● **Exercise**
The entries below should be given again exactly, minus their pictures.
*** Information shown Section Begins ***
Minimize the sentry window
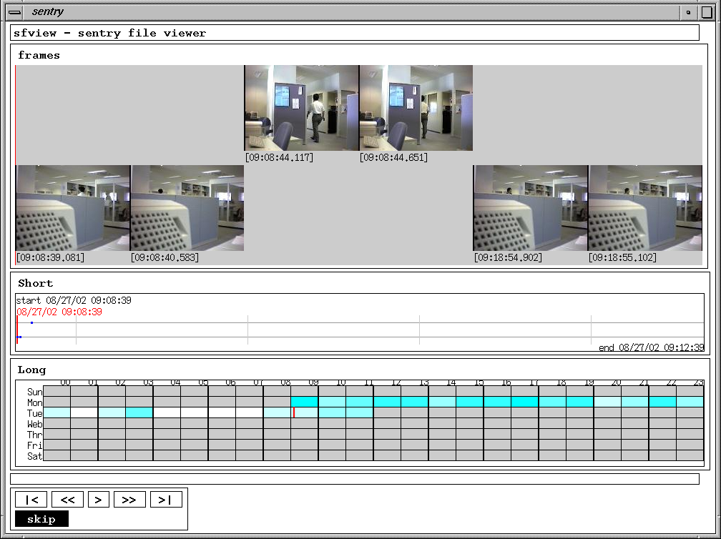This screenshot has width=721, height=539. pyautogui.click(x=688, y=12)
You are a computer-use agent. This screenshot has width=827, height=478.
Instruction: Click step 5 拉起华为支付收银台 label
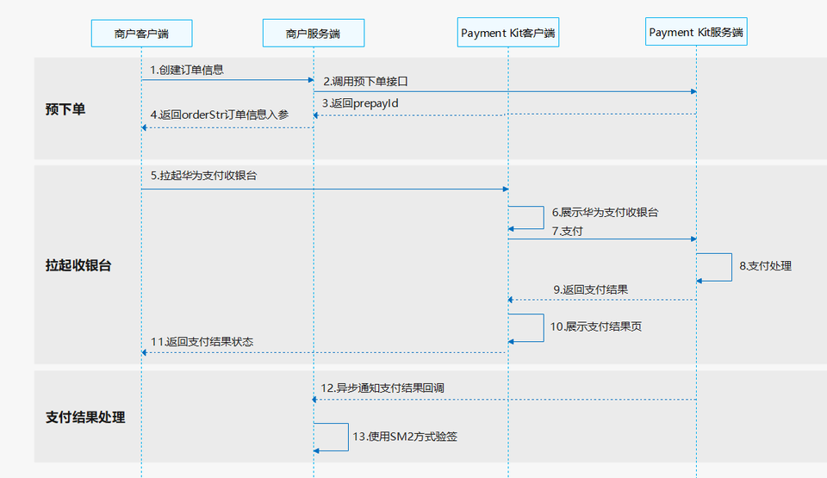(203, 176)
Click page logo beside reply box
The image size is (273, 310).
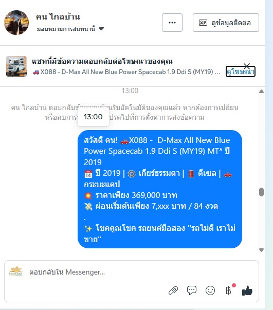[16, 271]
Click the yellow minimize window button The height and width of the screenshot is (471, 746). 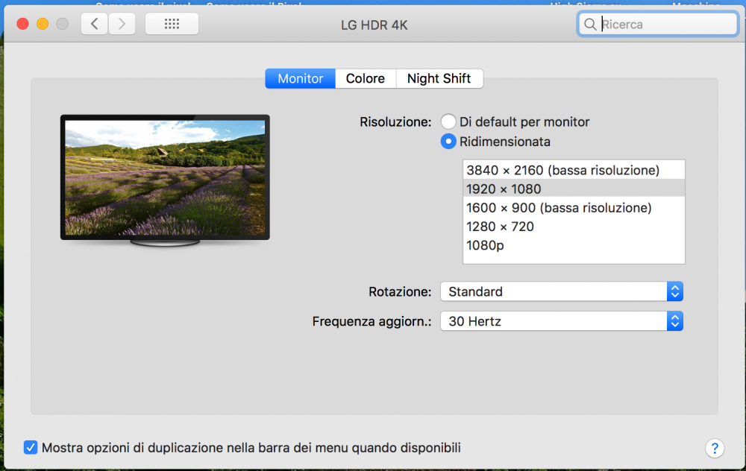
*** Information shown Section Ends ***
● **Your response**
Minimize the sentry window
This screenshot has width=721, height=539. pyautogui.click(x=688, y=12)
You are a computer-use agent. This screenshot has width=827, height=478.
Instruction: Click step 5 拉起华为支付收银台 label
(203, 176)
Click page logo beside reply box
The image size is (273, 310).
[16, 271]
Click the yellow minimize window button The height and width of the screenshot is (471, 746). 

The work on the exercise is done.